» How to complete this task: From the first entry to the last, repeat them all exactly.

[Entries supplied Boundary: Start]

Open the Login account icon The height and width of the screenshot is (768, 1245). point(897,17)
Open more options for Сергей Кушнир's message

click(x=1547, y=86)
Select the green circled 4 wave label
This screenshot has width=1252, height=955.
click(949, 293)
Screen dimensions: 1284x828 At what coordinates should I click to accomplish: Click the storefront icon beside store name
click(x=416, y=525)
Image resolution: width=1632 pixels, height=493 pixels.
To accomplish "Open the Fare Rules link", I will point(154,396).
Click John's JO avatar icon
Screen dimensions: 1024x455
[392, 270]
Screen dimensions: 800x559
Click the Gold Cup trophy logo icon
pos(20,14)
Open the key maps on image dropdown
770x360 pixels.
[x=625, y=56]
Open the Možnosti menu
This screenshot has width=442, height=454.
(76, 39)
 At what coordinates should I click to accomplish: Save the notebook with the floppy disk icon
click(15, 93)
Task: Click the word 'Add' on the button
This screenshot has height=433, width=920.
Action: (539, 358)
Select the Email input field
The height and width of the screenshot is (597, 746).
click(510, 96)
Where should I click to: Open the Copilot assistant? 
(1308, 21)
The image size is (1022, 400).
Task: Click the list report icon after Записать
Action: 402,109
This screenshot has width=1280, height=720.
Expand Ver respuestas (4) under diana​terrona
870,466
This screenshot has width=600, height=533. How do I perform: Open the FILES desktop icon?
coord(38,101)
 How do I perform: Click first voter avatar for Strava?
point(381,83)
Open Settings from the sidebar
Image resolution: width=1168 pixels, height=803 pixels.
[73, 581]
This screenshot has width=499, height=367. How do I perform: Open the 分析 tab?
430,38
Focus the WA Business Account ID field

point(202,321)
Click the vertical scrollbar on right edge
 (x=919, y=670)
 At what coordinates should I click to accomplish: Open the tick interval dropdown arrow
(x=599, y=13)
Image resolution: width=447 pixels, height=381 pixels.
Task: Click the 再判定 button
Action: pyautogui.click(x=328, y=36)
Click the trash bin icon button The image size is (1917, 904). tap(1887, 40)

[Entries supplied Boundary: End]

» Output:
Open the Login account icon The height and width of the screenshot is (768, 1245). point(897,17)
Open more options for Сергей Кушнир's message

click(x=1547, y=86)
Select the green circled 4 wave label
This screenshot has width=1252, height=955.
click(949, 293)
Screen dimensions: 1284x828 At what coordinates should I click to accomplish: Click the storefront icon beside store name
click(x=416, y=525)
Image resolution: width=1632 pixels, height=493 pixels.
To accomplish "Open the Fare Rules link", I will point(154,396).
Click John's JO avatar icon
Screen dimensions: 1024x455
[392, 270]
Screen dimensions: 800x559
Click the Gold Cup trophy logo icon
pos(20,14)
Open the key maps on image dropdown
770x360 pixels.
[x=625, y=56]
Open the Možnosti menu
This screenshot has width=442, height=454.
(76, 39)
 At what coordinates should I click to accomplish: Save the notebook with the floppy disk icon
click(15, 93)
Task: Click the word 'Add' on the button
This screenshot has height=433, width=920.
Action: (539, 358)
Select the Email input field
The height and width of the screenshot is (597, 746).
click(510, 96)
Where should I click to: Open the Copilot assistant? 
(1308, 21)
The image size is (1022, 400).
Task: Click the list report icon after Записать
Action: 402,109
This screenshot has width=1280, height=720.
Expand Ver respuestas (4) under diana​terrona
870,466
This screenshot has width=600, height=533. How do I perform: Open the FILES desktop icon?
coord(38,101)
 How do I perform: Click first voter avatar for Strava?
point(381,83)
Open Settings from the sidebar
Image resolution: width=1168 pixels, height=803 pixels.
[73, 581]
This screenshot has width=499, height=367. How do I perform: Open the 分析 tab?
430,38
Focus the WA Business Account ID field

point(202,321)
Click the vertical scrollbar on right edge
 (x=919, y=670)
 At what coordinates should I click to accomplish: Open the tick interval dropdown arrow
(x=599, y=13)
Image resolution: width=447 pixels, height=381 pixels.
Task: Click the 再判定 button
Action: pyautogui.click(x=328, y=36)
Click the trash bin icon button The image size is (1917, 904). tap(1887, 40)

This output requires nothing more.